Years Ago
Today is Monday, Oct. 4, the 277th day of 2010. There are 88 days left in the year.
ASSOCIATED PRESS
On this date in:
1822: The 19th president of the United States, Rutherford B. Hayes, is born in Delaware, Ohio.
1957: The Space Age begins as the Soviet Union launches Sputnik 1, the first artificial satellite, into orbit.
1958: The first trans-Atlantic passenger jetliner service is begun by the British Overseas Airways Corporation (BOAC) with flights between London and New York.
1960: An Eastern Air Lines Lockheed L-188A Electra crashes on takeoff from Boston’s Logan International Airport, killing all but 10 of the 72 people on board.
1970: Rock singer Janis Joplin, 27, is found dead in her Hollywood hotel room.
VINDICATOR FILES
1985: Civilian unemployment, which had been at its lowest rate since President Reagan took office and the lowest since April 1980, when it was 6.9 percent, inches upward in September to 7.1 percent.
Developers of the proposed Ronneburg Brewery in North Jackson reject Mayor Patrick J. Ungaro’s suggestion that they reapply for a $9 million federal grant, but developer J.J. Cafaro insists that the project is not dead.
1970: At least 22,000 workers, more than 20 percent of the Youngstown district’s industrial labor force, are idled directly or indirectly by the UAW strike against General Motors, says A.E. McCully, Ohio Bureau of Employment Services area manager.
Roosevelt Howell, a 1966 graduate of Woodrow Wilson High in Youngstown, is a newly appointed officer in the Executive Protective Service, a division of the U.S. Secret Service that protects the White House and buildings in which presidential offices are located.
1960: Santa Ana Calif.

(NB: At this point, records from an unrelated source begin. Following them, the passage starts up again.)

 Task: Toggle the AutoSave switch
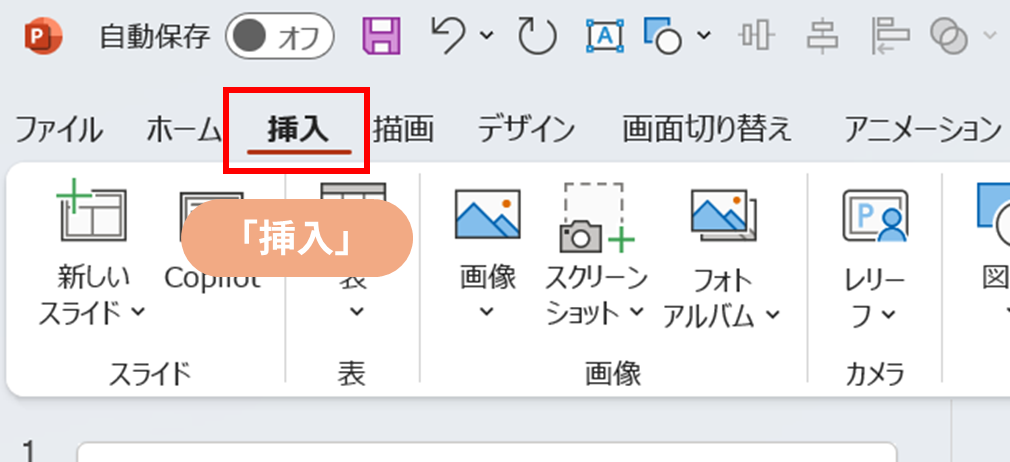coord(279,37)
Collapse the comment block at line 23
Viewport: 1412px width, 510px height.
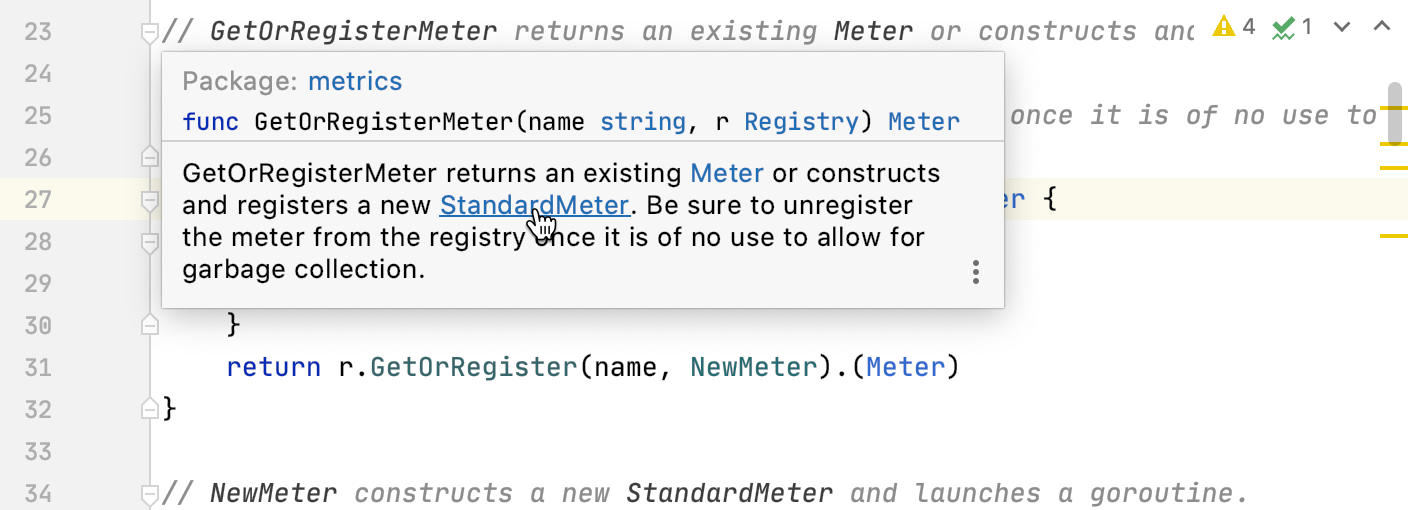(149, 33)
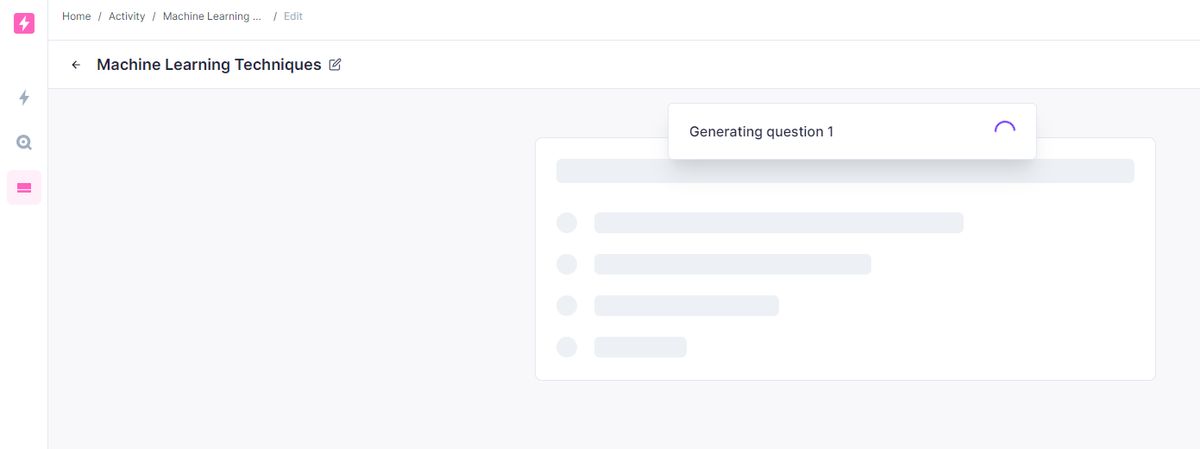Open the magnifier search sidebar icon
The width and height of the screenshot is (1200, 449).
point(24,142)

Police Chief Edward Allen, formerly Youngstown’s chief, tells the national conference of chiefs of police that every department should coordinate its intelligence activities with other enforcement units to crackdown on organized crime.

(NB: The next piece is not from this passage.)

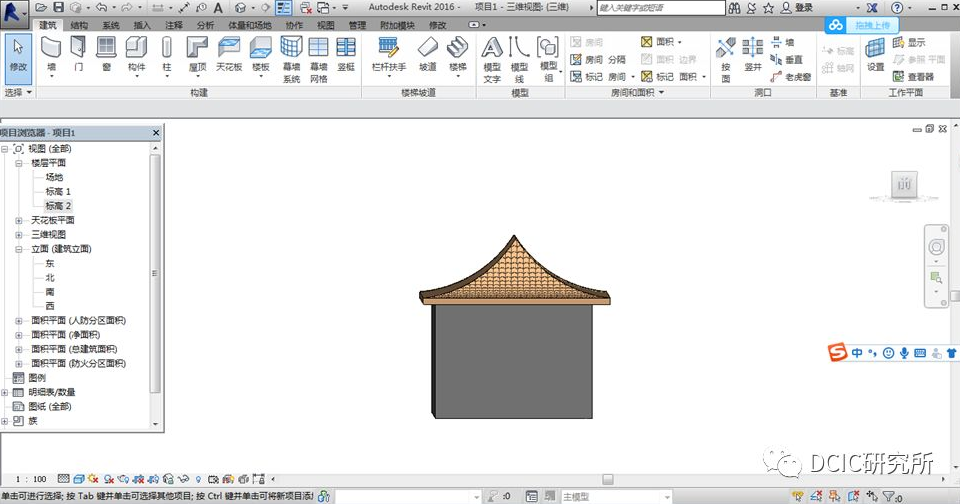The height and width of the screenshot is (504, 960).
Task: Expand the 天花板平面 tree node
Action: point(19,220)
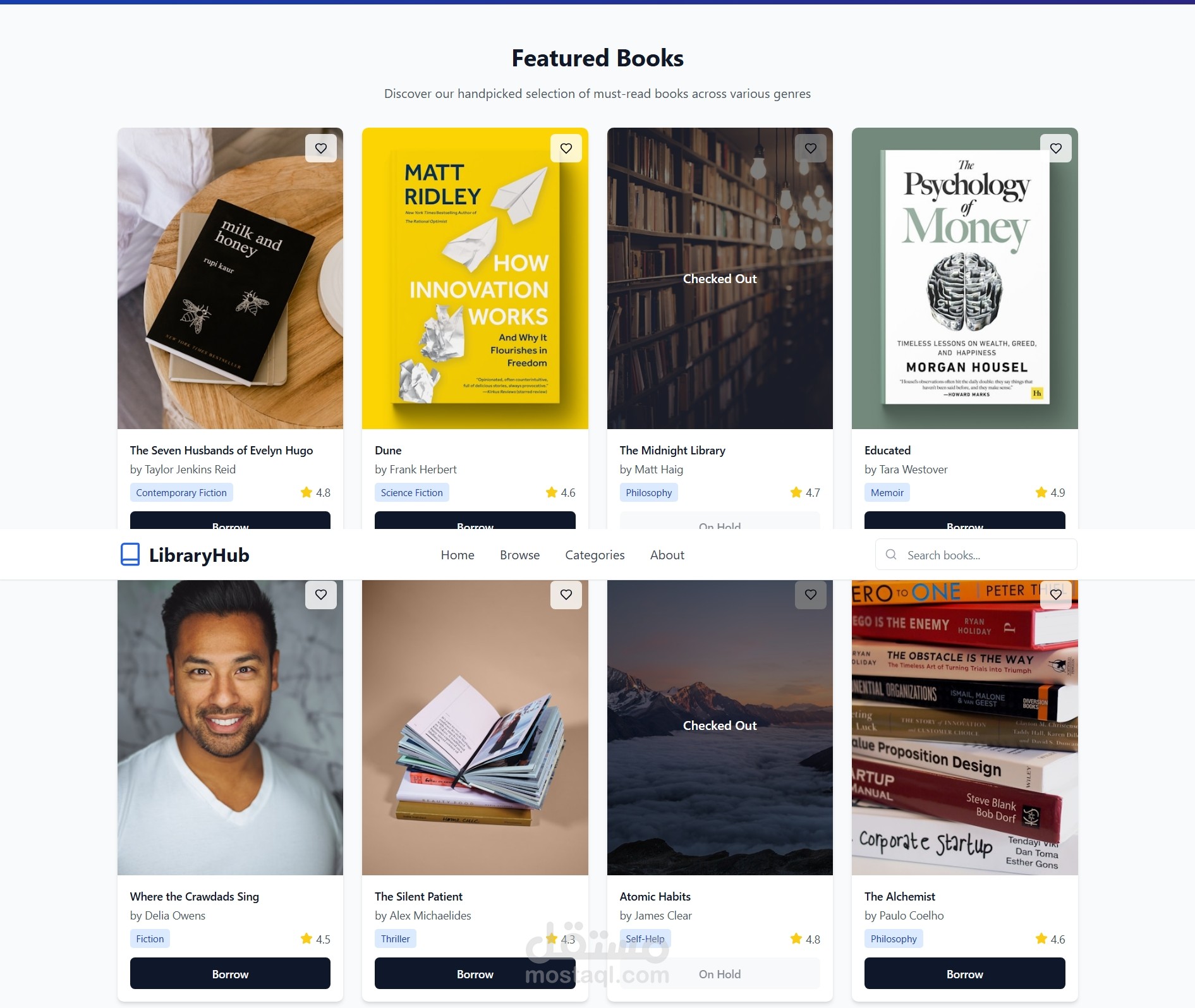
Task: Open the Home nav item
Action: point(458,555)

Youngstown Sheet & Tube Co. gives the Youngstown Area Community Chest campaign a boost by announcing a corporate gift of $105,000, an increase of $5,000 from a year earlier.
1935: O.E. Hawk, former prominent Youngstown real estate operator who was convicted of swindling scores of Youngstowners out of man thousands of dollars, is paroled from Ohio Penitentiary after serving two years of a 1-10 year sentence. He has been offered a lucrative post with an unidentified Indianapolis company.
United Engineering & Foundry Co. receives a $1 million contract for two mills and equipment for the Granite City Steel Co.